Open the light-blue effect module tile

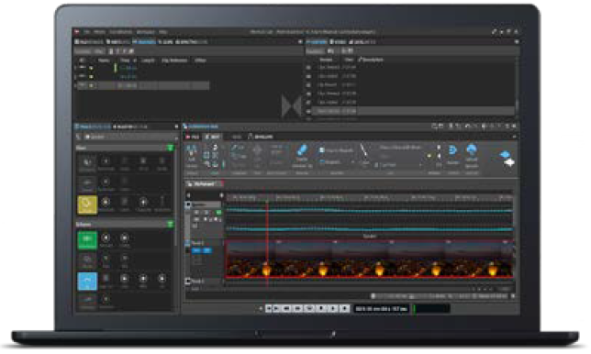point(87,282)
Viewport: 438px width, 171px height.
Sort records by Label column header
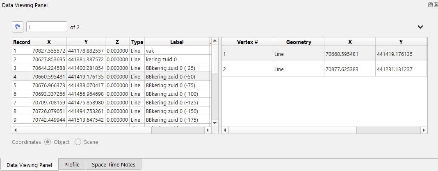pos(177,42)
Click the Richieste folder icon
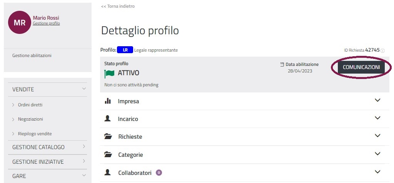The image size is (394, 183). coord(108,136)
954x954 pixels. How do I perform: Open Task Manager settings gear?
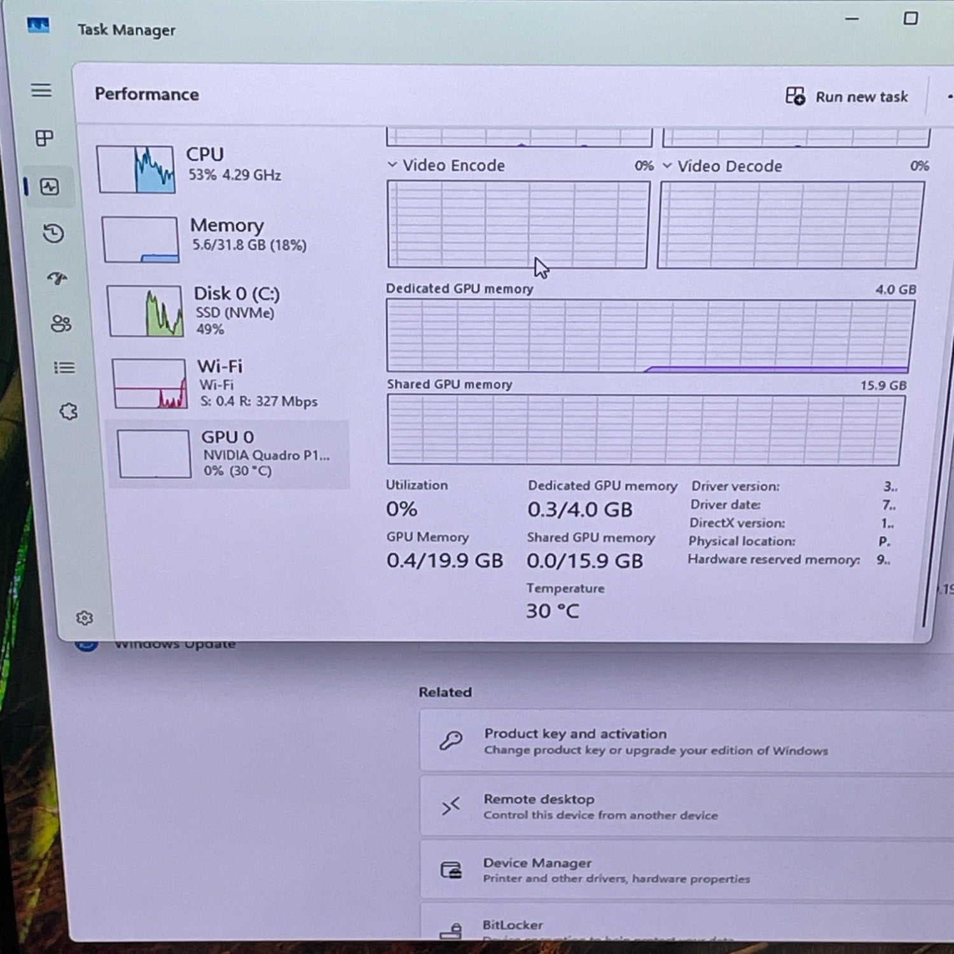pyautogui.click(x=85, y=618)
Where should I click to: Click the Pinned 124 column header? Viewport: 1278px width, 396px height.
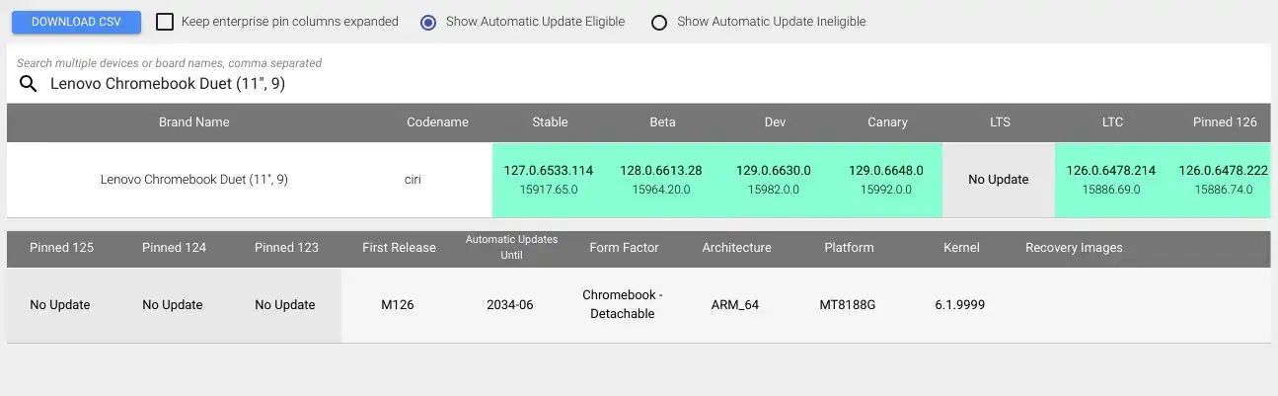pyautogui.click(x=175, y=248)
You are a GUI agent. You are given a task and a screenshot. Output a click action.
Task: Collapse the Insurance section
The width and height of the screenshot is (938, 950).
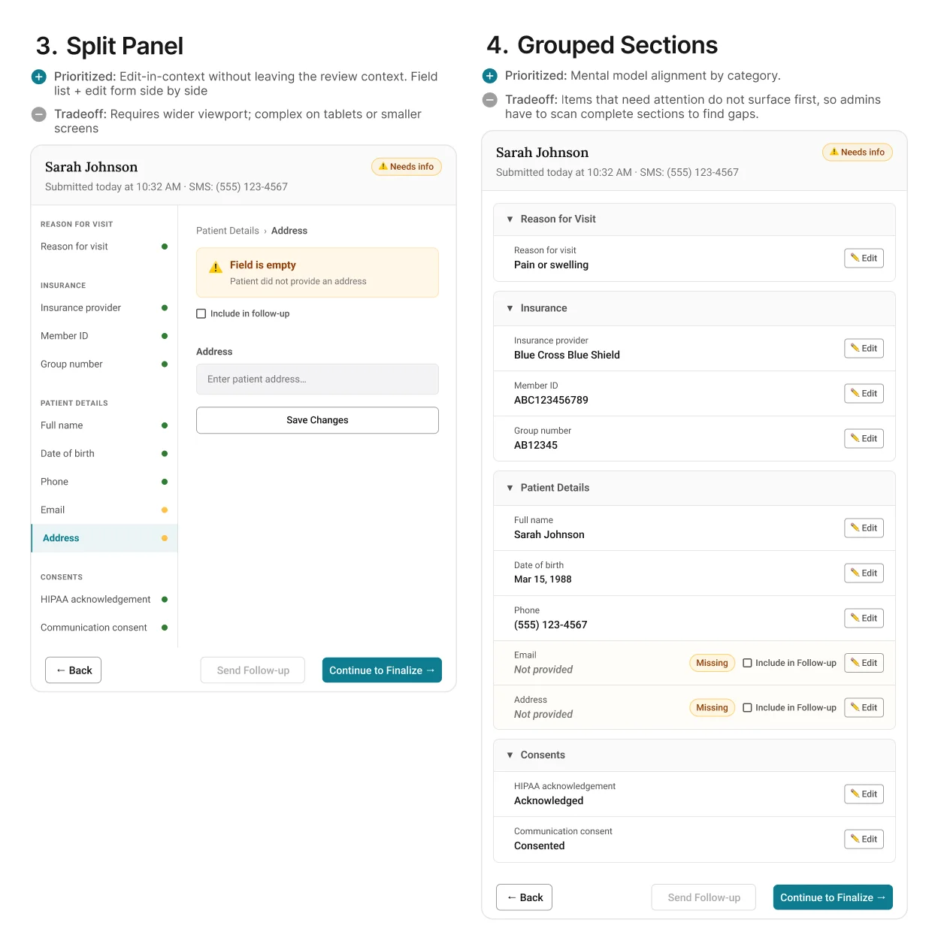tap(510, 308)
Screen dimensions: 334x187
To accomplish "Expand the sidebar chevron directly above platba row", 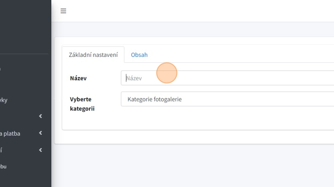I will 40,116.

----

From the records above, transcribe exactly the lines starting at the one containing "Click the Richieste folder icon" and ending at the one containing "You are a GUI". Skip the pictures.

> **Finished exercise**:
Click the Richieste folder icon
The image size is (394, 183). coord(108,136)
954x954 pixels. How do I perform: Open Task Manager settings gear?
pyautogui.click(x=85, y=618)
Where should I click to: Click the Pinned 124 column header? Viewport: 1278px width, 396px height.
pyautogui.click(x=175, y=248)
You are a GUI agent. You are given a task and a screenshot. Output a click action.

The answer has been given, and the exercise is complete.